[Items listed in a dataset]
• • •
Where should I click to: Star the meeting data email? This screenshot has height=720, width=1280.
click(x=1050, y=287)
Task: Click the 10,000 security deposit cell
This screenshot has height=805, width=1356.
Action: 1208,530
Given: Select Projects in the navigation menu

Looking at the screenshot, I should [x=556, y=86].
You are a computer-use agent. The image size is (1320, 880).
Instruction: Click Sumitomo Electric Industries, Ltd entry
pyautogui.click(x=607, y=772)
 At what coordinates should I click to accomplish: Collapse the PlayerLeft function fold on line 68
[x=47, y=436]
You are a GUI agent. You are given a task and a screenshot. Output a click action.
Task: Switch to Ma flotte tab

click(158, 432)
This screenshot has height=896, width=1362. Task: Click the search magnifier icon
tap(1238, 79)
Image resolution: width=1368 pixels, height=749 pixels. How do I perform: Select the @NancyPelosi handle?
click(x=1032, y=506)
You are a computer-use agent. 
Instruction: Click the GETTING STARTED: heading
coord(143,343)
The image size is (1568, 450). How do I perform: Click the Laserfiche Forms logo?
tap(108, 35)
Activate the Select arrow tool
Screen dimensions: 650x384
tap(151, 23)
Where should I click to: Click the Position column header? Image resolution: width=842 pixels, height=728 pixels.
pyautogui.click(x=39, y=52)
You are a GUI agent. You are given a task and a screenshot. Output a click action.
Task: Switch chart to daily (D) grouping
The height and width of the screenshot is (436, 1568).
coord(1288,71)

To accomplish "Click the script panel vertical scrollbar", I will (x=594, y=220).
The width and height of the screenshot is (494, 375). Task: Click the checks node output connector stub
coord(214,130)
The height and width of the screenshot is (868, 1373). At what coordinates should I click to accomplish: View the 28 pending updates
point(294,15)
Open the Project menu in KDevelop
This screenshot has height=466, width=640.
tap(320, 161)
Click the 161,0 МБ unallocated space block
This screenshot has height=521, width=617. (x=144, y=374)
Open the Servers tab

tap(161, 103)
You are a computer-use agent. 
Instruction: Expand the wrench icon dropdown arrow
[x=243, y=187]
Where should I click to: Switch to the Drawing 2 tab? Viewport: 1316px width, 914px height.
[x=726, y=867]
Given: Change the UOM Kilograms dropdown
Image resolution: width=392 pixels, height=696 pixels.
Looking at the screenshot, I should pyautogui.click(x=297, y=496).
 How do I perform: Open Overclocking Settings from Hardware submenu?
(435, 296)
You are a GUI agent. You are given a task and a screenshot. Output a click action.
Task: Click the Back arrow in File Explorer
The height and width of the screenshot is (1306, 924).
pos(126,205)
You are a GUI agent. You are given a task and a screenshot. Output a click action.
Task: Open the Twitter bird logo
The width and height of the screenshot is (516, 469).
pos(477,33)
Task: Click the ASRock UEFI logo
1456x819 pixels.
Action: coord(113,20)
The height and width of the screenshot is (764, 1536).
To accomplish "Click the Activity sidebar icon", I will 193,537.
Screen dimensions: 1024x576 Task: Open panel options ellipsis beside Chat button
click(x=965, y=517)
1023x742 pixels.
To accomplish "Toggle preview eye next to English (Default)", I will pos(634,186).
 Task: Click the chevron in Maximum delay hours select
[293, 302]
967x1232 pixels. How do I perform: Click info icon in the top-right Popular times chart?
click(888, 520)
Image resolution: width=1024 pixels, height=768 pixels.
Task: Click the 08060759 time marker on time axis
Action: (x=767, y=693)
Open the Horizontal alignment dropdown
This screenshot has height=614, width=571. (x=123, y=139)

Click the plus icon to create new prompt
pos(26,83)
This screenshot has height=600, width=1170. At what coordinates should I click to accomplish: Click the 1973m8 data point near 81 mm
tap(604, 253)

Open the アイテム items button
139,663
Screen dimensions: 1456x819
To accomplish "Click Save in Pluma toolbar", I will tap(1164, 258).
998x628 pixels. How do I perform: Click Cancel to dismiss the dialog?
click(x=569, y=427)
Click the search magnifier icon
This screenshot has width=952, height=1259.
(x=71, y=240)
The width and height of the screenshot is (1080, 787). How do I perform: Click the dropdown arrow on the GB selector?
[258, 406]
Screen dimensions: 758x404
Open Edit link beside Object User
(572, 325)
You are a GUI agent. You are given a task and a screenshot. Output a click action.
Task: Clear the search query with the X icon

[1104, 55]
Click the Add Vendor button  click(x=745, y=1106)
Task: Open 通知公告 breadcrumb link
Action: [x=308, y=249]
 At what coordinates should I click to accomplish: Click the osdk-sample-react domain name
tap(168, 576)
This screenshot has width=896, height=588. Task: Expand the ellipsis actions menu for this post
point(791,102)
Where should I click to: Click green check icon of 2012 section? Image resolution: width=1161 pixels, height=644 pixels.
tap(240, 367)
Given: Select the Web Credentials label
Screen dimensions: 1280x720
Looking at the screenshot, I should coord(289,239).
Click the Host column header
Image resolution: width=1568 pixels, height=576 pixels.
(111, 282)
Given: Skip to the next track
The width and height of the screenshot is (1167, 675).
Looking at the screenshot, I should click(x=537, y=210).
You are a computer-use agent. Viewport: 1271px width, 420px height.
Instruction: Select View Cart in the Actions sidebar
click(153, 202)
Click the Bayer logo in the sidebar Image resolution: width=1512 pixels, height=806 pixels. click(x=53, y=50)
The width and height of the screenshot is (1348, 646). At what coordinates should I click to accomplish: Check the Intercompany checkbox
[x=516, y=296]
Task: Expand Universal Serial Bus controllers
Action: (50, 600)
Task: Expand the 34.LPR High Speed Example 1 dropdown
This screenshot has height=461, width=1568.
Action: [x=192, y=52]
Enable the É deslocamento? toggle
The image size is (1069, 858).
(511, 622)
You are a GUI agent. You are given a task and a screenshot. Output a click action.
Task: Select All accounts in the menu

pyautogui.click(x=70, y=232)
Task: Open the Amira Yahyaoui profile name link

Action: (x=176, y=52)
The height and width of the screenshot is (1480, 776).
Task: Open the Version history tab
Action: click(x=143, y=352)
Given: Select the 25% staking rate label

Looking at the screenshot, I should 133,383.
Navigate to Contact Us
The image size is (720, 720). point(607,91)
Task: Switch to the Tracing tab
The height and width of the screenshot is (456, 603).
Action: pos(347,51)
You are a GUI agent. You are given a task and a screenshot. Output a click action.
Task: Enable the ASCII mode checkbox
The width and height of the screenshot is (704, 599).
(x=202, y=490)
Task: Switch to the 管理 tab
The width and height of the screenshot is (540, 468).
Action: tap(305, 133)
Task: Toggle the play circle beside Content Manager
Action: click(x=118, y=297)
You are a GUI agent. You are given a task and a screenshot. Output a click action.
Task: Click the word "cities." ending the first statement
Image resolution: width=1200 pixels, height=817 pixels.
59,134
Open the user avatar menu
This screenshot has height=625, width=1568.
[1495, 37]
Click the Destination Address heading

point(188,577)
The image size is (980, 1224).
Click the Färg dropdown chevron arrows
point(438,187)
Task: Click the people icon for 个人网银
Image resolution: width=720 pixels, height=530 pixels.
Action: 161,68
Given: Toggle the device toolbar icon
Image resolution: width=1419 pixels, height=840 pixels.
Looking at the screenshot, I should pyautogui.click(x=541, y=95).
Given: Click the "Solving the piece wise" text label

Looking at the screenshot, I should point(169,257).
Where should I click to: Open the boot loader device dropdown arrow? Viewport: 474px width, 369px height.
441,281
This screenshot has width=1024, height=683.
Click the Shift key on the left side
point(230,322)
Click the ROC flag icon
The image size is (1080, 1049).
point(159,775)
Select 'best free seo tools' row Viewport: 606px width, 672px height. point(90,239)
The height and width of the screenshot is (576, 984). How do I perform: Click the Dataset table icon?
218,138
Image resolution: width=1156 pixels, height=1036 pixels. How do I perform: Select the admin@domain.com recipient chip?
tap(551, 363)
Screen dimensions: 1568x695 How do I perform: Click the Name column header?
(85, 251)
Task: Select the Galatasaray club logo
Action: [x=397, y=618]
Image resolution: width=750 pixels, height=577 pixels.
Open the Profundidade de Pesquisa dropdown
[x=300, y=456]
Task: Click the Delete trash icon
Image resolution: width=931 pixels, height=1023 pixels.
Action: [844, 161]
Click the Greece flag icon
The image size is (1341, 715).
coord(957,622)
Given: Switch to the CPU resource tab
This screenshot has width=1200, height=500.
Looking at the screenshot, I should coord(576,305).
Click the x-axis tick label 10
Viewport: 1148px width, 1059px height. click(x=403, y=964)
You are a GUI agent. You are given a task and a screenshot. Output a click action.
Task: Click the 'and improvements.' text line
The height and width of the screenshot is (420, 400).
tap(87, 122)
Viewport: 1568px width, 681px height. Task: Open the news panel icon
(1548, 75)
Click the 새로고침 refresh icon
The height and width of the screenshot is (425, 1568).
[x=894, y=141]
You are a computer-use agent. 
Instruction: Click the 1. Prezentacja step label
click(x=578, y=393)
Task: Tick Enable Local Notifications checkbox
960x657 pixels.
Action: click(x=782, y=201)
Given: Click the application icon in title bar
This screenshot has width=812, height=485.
• • •
- [About this exercise]:
Using the entries above, count the lines that have the string "next" in them. Answer with that number only.

- [Result for this task]:
2